--- 文書の抜粋 ---

■ノババックスの副反応は?
【副反応】
「ノババックスの副反応は、比較的軽いものだと考えられます。接種後の発熱も10%以下。mRNAよりも頻度は低いですが、まったくない、というわけではありません」(森内さん)
ワクチンの添付書類にも副反応の発生頻度が明記されており、頭痛は1回目24.93%、2回目44.45%、倦怠感は1回目14.72%、2回目38.94%、関節痛は1回目7.68%、2回目22.22%、悪心/嘔吐は1回目6.37%、2回目11.26%。いずれも1〜2日程度で改善するという。
2回目にモデルナを接種した人のうち、発熱が見られたのは78%。これらの数字は、副反応でとてもつらい思いをした、という人にとっては心強いデータだろう。
「副反応による熱や痛みは、強い順からモデルナ、ファイザー、ノババックスといったところでしょうか。ただし、接種者が増えれば新たな副反応もわかるかもしれないので、注視する必要があります」(森内さん)
■国内で製造できるため安定供給にも期待が
【供給面】
ノババックス社製ワクチンは当面、1億5,000万回分を製造すると発表されている。東北大学災害科学国際研究所の医師・児玉栄一さんによれば、供給面においても次のようなメリットがあるという。

--- 提供データ ---

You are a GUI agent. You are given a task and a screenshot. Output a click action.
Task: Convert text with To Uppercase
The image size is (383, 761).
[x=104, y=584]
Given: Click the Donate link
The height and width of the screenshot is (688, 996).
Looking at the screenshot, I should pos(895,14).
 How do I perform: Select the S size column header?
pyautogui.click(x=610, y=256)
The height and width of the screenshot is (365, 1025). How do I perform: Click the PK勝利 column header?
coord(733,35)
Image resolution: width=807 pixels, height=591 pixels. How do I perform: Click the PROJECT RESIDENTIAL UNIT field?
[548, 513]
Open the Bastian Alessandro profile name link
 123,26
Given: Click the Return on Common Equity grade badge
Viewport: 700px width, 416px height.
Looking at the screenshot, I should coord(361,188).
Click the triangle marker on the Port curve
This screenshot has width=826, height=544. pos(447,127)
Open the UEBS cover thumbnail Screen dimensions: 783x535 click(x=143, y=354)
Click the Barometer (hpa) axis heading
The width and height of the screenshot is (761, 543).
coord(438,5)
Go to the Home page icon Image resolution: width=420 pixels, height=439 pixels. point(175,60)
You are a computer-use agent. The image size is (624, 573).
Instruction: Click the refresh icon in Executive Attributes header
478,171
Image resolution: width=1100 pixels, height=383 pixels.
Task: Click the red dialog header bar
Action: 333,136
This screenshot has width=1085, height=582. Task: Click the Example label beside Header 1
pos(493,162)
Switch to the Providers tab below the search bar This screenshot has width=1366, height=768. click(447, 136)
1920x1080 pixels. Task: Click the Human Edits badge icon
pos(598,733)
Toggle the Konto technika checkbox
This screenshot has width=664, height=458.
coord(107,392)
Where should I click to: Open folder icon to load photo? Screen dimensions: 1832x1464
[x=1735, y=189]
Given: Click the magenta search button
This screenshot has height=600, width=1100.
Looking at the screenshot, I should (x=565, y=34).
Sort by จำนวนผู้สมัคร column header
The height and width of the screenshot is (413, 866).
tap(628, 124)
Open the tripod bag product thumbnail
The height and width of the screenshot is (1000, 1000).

---

**必要な作業**
(A) ノババックスの記事で、ワクチンの添付書類に発生頻度が明記されている副反応は何ですか?すべて挙げてください。
(B) ノババックスの記事から、「2回目にモデルナを接種した人」で始まり「ようなメリットがあるという。」で終わる部分をそのまま書き写してください。
(C) ノババックスの記事の続きを、最後の文の次から書いてください。

**課題の解答**
(A) 頭痛、倦怠感、関節痛、悪心/嘔吐

(B)
2回目にモデルナを接種した人のうち、発熱が見られたのは78%。これらの数字は、副反応でとてもつらい思いをした、という人にとっては心強いデータだろう。
「副反応による熱や痛みは、強い順からモデルナ、ファイザー、ノババックスといったところでしょうか。ただし、接種者が増えれば新たな副反応もわかるかもしれないので、注視する必要があります」(森内さん)
■国内で製造できるため安定供給にも期待が
【供給面】
ノババックス社製ワクチンは当面、1億5,000万回分を製造すると発表されている。東北大学災害科学国際研究所の医師・児玉栄一さんによれば、供給面においても次のようなメリットがあるという。

(C)
「mRNAワクチンはディープフリーザーで凍結し、解凍後すぐに使い切る必要がありました。しかし、ノババックスのワクチンは冷蔵庫で9カ月ほど保存できるため、非常に扱いやすい。また、国内工場で製造できるので、安定供給も期待できます」
【留意点】
ワクチンによって促される免疫は2つに大別できる。1つは、体内に侵入したウイルスを攻撃し、感染を予防する液性免疫。もう1つは、攻撃をすり抜け、細胞に感染してしまった場合、その細胞を壊し、重症化を防ぐ細胞性免疫だ。
「この2段階の攻撃態勢を強化し、整えてくれるのがmRNAワクチン。組み換えタンパクワクチンは液性免疫がメーンで、細胞性免疫を強化する力が少ない傾向があります。とはいえ、1、2回目にモデルナやファイザーで細胞性免疫を獲得しているのであれば、3回目の接種はノババックスという交互接種を選択することも一案です」(児玉さん)
3年ぶりに行動制限のないなかで大型連休を迎えた今の状況を維持していくためにも、ワクチン接種を改めて検討する余地はあるかもしれないーー。